いつの間にか寝てしまっていたようだが、窓のない牢屋の中では一体どれほど寝てしまっていたのか分からない。
(誰だろ……?私に会いに来る人なんて誰も……)
ぼんやりと牢屋の外に目をやれば、このような陰気臭い場所にはそぐわない美しいドレスの裾が見えた。
「ステラフィアラ様……!」
「……ご機嫌よう、ジュリエット様」
(彼女には会いたくなかったな……)
牢に入れられ枷を嵌められた惨めな姿など、見られたくなかった。
もうすぐ死ぬステラフィアラの事など捨て置き、そっとしておいてくれたらいいのに、何故このような場所までわざわざ足を運んできたのか。
彼女から目を逸らすステラフィアラをよそに、今にも泣きそうな顔したジュリエットの白魚のような指先が冷たい無骨な鉄格子を掴んだ。
「……このような事になってしまい申し訳ありません。わたくしは……いえ、わたくしだけでなくシルヴェリオも、あなたの死など本当は望んでいないのです……」
(何故、あなたがそんなことを言うの?まるであなたが私を死に追いやったみたいじゃない)
潤んでいた青い大きな瞳からは涙がはらはらとこぼれ落ちる。
その健気な姿にお付きの騎士が心配そうに手を差し伸べたがそれを手で断り、ただひたすらにステラフィアラを見つめていた。
ジュリエットは嘘偽りなくこの現状を嘆き悲しんでいたが、そんな姿を見てもステラフィアラの心は少しも動かなかった。

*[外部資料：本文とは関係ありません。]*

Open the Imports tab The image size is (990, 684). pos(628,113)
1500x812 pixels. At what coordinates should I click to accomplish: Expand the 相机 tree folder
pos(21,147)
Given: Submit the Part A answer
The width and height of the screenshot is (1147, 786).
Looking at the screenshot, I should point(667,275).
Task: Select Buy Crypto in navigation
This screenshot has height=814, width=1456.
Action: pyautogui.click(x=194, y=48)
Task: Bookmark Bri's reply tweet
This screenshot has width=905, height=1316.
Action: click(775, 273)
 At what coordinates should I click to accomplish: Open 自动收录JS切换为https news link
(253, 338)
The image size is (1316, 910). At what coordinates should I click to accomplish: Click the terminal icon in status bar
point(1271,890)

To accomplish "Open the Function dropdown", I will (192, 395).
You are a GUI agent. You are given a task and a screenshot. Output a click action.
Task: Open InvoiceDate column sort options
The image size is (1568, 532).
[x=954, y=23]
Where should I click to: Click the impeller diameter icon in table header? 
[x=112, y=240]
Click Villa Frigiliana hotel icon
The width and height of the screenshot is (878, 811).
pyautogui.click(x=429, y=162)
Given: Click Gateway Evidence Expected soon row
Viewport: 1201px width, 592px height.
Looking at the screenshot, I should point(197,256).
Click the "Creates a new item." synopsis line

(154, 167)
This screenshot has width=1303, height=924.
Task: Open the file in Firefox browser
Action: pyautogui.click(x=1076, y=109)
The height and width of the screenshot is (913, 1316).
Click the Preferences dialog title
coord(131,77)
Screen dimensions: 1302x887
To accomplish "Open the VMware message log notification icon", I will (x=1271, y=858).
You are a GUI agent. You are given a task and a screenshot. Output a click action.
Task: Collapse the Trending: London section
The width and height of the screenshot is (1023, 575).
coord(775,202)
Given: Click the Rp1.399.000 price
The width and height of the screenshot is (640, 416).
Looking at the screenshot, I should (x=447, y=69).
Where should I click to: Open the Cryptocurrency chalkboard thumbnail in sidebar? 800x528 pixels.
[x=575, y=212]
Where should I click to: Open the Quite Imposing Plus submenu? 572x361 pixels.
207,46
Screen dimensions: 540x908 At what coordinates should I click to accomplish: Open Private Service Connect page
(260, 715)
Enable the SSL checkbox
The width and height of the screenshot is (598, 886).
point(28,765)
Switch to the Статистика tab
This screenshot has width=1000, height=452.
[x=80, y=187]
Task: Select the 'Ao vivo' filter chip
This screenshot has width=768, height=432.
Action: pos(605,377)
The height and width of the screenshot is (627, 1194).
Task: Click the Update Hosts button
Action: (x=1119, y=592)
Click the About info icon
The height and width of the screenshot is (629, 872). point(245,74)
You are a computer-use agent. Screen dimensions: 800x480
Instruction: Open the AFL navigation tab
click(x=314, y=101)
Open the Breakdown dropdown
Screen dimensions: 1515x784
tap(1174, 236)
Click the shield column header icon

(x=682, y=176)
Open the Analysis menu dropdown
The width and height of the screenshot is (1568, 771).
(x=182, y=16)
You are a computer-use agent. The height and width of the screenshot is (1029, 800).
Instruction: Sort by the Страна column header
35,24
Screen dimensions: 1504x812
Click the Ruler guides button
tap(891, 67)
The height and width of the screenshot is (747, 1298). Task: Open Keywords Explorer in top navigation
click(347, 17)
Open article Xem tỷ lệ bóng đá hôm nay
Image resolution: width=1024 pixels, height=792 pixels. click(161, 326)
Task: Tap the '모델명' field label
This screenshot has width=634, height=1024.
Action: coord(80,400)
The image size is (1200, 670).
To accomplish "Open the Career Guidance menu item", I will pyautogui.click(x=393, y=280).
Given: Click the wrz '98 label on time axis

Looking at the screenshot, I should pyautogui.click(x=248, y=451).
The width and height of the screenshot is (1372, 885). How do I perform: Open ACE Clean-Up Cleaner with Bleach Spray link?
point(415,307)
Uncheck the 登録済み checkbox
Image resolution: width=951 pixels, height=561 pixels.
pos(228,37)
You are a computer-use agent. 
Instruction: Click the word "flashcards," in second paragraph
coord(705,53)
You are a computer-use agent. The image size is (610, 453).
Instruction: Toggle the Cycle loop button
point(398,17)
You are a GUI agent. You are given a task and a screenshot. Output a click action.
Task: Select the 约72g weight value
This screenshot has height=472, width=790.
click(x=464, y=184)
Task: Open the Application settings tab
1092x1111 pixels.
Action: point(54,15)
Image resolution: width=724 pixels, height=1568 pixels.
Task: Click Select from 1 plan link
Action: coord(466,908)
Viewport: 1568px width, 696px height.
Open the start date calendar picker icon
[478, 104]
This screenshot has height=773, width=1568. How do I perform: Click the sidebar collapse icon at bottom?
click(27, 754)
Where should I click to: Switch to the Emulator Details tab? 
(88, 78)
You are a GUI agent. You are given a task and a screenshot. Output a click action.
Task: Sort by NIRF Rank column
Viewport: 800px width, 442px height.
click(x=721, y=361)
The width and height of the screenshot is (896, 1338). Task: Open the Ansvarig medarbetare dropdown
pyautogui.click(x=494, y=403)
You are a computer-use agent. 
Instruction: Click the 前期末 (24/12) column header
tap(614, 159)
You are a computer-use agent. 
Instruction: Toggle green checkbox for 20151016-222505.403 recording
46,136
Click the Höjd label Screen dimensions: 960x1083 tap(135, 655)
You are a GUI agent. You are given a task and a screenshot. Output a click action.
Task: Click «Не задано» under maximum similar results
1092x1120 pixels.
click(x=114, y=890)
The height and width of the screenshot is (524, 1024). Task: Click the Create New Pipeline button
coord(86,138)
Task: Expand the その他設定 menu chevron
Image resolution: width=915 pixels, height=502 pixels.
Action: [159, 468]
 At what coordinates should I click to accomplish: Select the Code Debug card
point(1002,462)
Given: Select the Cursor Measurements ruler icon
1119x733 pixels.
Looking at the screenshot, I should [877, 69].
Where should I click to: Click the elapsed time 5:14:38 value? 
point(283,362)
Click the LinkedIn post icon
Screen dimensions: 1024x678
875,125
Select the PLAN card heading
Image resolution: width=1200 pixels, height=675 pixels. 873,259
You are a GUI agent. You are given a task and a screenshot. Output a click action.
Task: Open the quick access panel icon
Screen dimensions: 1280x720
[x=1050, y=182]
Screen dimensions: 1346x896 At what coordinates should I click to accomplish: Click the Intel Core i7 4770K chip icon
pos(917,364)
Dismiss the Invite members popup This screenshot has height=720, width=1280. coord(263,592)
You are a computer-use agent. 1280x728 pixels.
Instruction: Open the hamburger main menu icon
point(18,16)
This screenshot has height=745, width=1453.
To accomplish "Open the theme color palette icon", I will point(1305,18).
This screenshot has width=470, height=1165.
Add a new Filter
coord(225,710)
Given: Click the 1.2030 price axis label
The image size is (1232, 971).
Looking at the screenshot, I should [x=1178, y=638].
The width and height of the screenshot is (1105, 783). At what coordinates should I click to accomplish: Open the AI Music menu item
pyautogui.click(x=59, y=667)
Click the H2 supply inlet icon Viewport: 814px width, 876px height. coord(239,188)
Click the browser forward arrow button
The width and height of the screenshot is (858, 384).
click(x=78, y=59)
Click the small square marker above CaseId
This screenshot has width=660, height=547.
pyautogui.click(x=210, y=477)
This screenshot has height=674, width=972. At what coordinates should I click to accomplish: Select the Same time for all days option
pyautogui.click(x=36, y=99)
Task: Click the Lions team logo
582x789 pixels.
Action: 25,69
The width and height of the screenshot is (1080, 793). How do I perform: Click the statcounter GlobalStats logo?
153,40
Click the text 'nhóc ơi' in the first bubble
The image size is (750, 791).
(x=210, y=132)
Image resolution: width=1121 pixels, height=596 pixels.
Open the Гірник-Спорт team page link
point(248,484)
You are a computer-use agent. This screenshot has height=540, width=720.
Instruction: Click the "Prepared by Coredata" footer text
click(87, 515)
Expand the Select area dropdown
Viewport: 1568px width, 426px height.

「何か欲しい物や、して欲しい事はありませんか? 体調はどうでしょう? お医者様をお呼びして……」
「いえ、何も必要ありませんわ。全てここに揃っておりますの」
「ステラフィアラ様……」
誰の目から見ても、こんな場所に揃っている物など何もない。
貴族用の牢屋であれは王城の客室と遜色ない設備が整っているのだが、ここは地下牢の最奥だ。
魔法を封じる特別な素材を使い、強いまじないの力でさらにその効果を高めている特別な牢屋。
「……ごめんなさい、わたくしでは力不足ですのね。何か言いたい事や誰かに伝えたい言葉などはありませんか? 」
(もしここでシルヴェリオ様の事を伝えたらどんな反応するんだろ? 最後の最後に私に情けをかけようとしてきましたよーって)
いつも朗らかで淑女として完璧なジュリエット。
そんなジュリエットよりも先にシルヴェリオの体をもらえる機会があったと伝えたら、少しでもステラフィアラに嫉妬をするだろうか。
ほんの少しだけ意地悪な心が顔を出したが、すぐにその考えを打ち消す。
どうせすぐにこの世から去る身なのだ。
ならば、下手な遺恨は残さず綺麗に去るべきだろう。
ステラフィアラはいくらかの時間を掛けて、ひくつく喉から何とか声を絞り出した。